In the context of the UN Framework Convention on Climate Change (UNFCCC) process, loss and damage is the harm caused by anthropogenic (human-generated) climate change. 

The appropriate response to loss and damage has been disputed since the UNFCCC's adoption. Establishing liability and compensation for loss and damage has been a long-standing goal for vulnerable and developing countries in the Alliance of Small Island States (AOSIS) and the Least Developed Countries Group in negotiations. However, developed countries have resisted this. The present UNFCCC loss and damage mechanism, the Warsaw International Mechanism for Loss and Damage, focuses on research and dialogue rather than liability or compensation.

Definition 
The UNFCCC has defined loss and damage to include harms resulting from sudden-onset events (climate disasters, such as cyclones) as well as slow-onset processes (such as sea level rise). Loss and damage can occur in human systems (such as livelihoods) as well as natural systems (such as biodiversity), though the emphasis in research and policy is on human impacts. Within the realm of loss and damage to human systems, a distinction is made between economic losses and non-economic losses. The main difference between the two is that non-economic losses involve things that are not commonly traded in markets.

Climate reparations are loss and damage payments which are based on the concept of reparations. Climate reparations are a form of climate justice, in which compensation is necessary to hold countries accountable for loss and damage resulting from historical emissions, and is an ethical and moral obligation.

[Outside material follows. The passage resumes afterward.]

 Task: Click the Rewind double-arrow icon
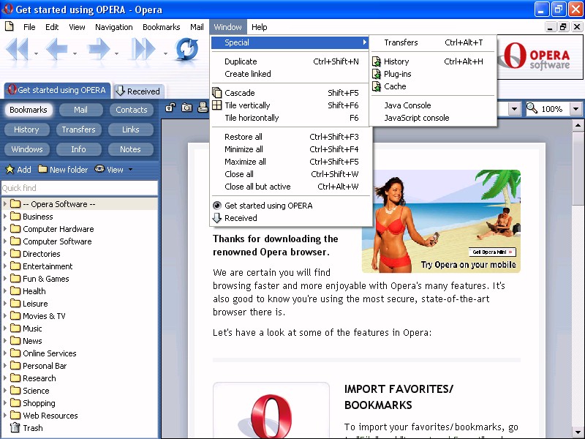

A Bangladeshi consultant remarked at COP26, "The term 'loss and damage' is a euphemism for terms we're not allowed to use, which are 'liability and compensation' ... 'Reparations' is even worse."

Early negotiations 
As the UNFCCC was being drafted in 1991, the AOSIS proposed the creation of an international insurance pool to "compensate the most vulnerable small island and low-lying coastal developing countries for loss and damage arising from sea level rise". In the proposal, the amount to be contributed by each country to this pool would be determined by their relative contribution to global emissions and their relative share of global gross national product, a formula "modelled on the 1963 Brussels Supplementary Convention on Third Party Liability in the field of Nuclear Energy".  This proposal was rejected, and when the UNFCCC was adopted in 1992 it contained no mention of loss or damage.

Loss and damage was first referred to in a formally-negotiated UN text in the 2007 Bali Action Plan, which called for "Disaster reduction strategies and means to address loss and damage associated with climate change impacts in developing countries that are particularly vulnerable to the adverse effects of climate change".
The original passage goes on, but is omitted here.